We study the programmed genomic DNA alterations that occur in lymphocytes, as well as general processes that maintain stability of the mammalian genome and suppress cancer. This report focuses primarily on work aimed at elucidating the mechanism of immunoglobulin (Ig) heavy-chain (IgH) class-switch recombination (CSR).
B lymphocytes secrete antibodies composed of IgH and Ig light (IgL) chains. The amino-terminal portion of Ig chains binds antigens and is referred to as the variable (V) region because of its great diversity. V-region exons are assembled from germline V, D (diversity), and J (joining) gene segments by V(D)J recombination. V(D)J recombination is initiated by the RAG (recombination-activating gene) endonuclease, which introduces breaks in both strands of the duplex chromosomal DNA (DSBs) precisely between short, conserved recombination sequences and adjacent V-, D-, or J-coding sequences. V(D)J recombination is completed by joining broken V, D, and J gene segments to create a V-region exon. Our lab discovered that RAG-generated DNA ends are joined by repair proteins that are expressed in all cells to repair DSBs in a process that requires no homologies to pair the sequences and that is referred to as nonhomologous DNA end joining (NHEJ).
We have generated mice deficient for various NHEJ factors and found deficiencies for each lead to lack of mature B and T lymphocytes (severe combined immune deficiency) owing to inability to complete V(D)J recombination. Cells from NHEJ-deficient mice are hypersensitive to agents that generate DSBs and have dramatic genomic instability. All NHEJ-deficient mice, in the context of deficiency for the p53 cell cycle checkpoint factor, rapidly develop immature B lymphomas with RAG-initiated complex translocations of the IgH locus that lead to amplification of c-Myc or N-myc oncogenes. Deficiency for certain NHEJ factors, including the XRCC4 factor discovered by our lab, also leads to p53-dependent apoptosis of newly generated neurons. In this context, elimination of XRCC4 in developing neurons of p53-deficient mice causes brain tumors (medulloblastomas) that, like the immature B lymphomas, harbor recurrent translocations and frequent amplification of Myc-family oncogenes. Thus, NHEJ suppresses genomic instability and oncogenic transformation of multiple cell types.

● ● ● ●

§ Actions to take
**1)** Reproduce the part of the research report that opens with the words containing "We study the" and closes with "class-switch recombination (CSR).", swapping "class-switch recombination" for "isotype switching".
**2)** According to the research report, why do mice deficient for NHEJ factors lack mature B and T lymphocytes? Answer in one to three sentences.
**3)** Which endonuclease initiates V(D)J recombination, according to the research report?

● ● ● ●

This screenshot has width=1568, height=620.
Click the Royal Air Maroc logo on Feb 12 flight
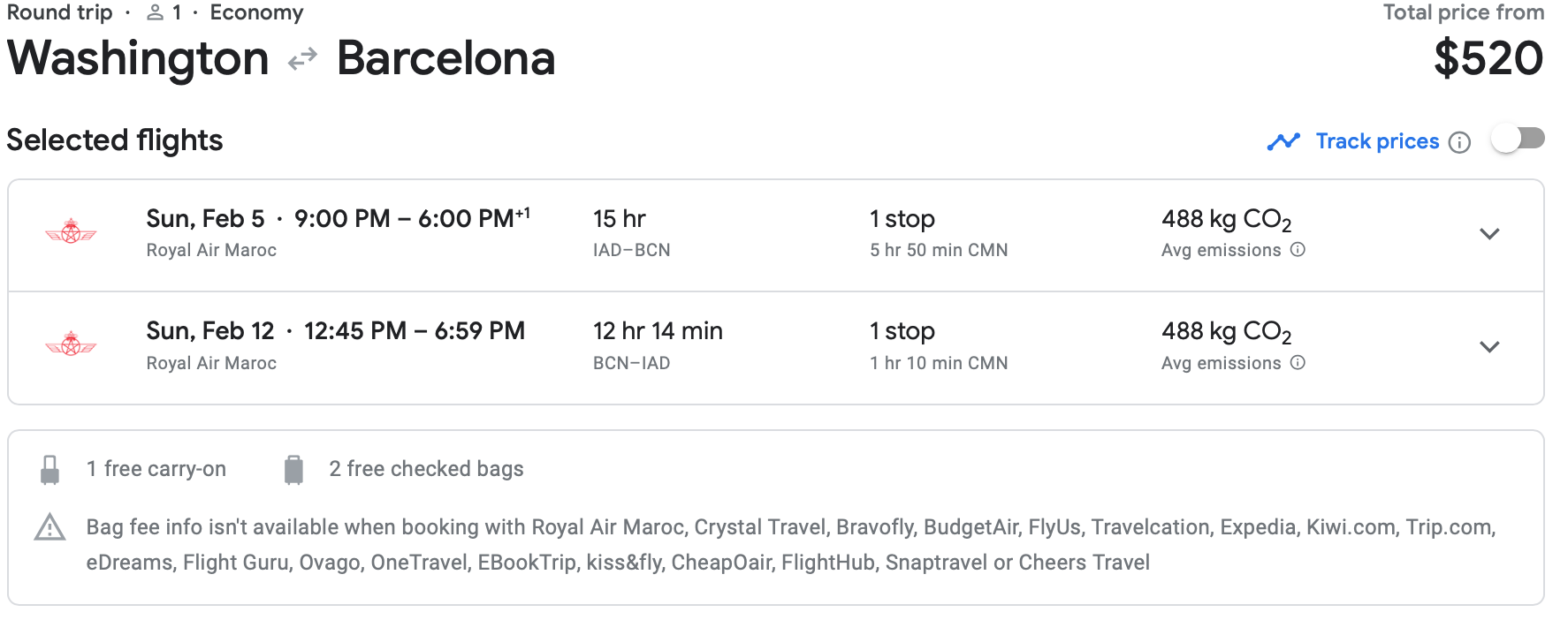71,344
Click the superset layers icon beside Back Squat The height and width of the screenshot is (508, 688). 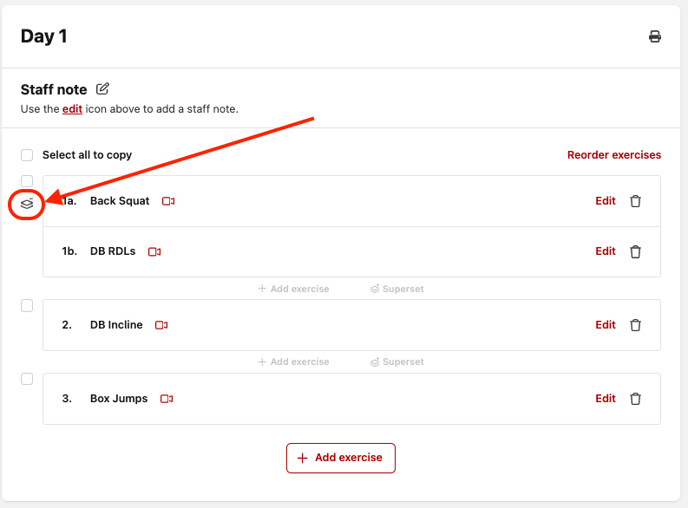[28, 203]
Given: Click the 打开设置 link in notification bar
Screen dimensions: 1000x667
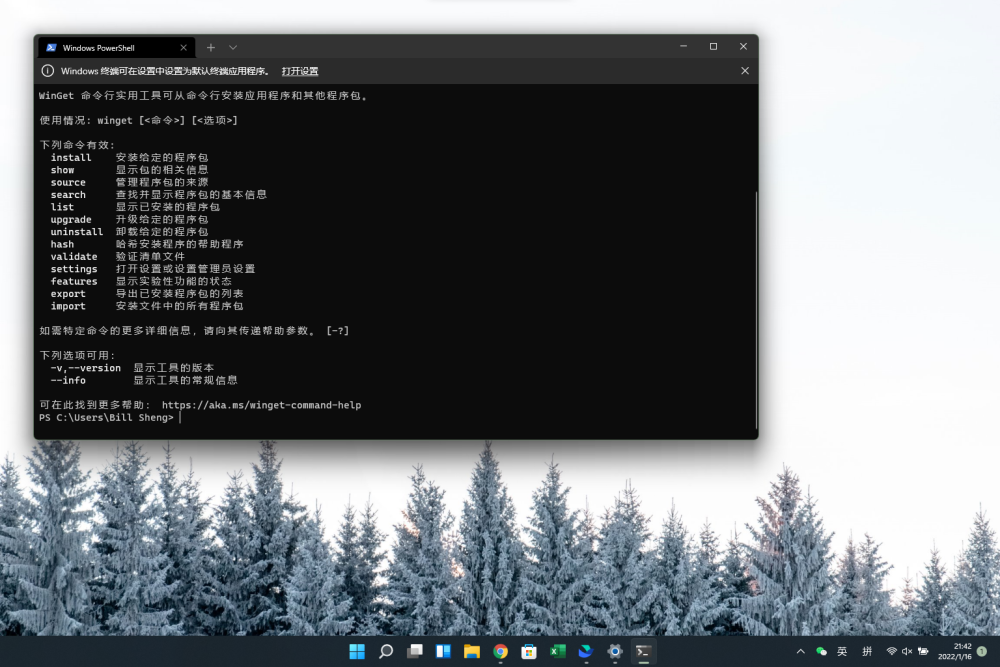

● ● ● ●

§ Answers per task
**1)**
We study the programmed genomic DNA alterations that occur in lymphocytes, as well as general processes that maintain stability of the mammalian genome and suppress cancer. This report focuses primarily on work aimed at elucidating the mechanism of immunoglobulin (Ig) heavy-chain (IgH) isotype switching (CSR).

**2)** They cannot complete V(D)J recombination. This step requires NHEJ to join the RAG-generated DNA breaks in the V, D, and J gene segments.

**3)** The RAG (recombination-activating gene) endonuclease.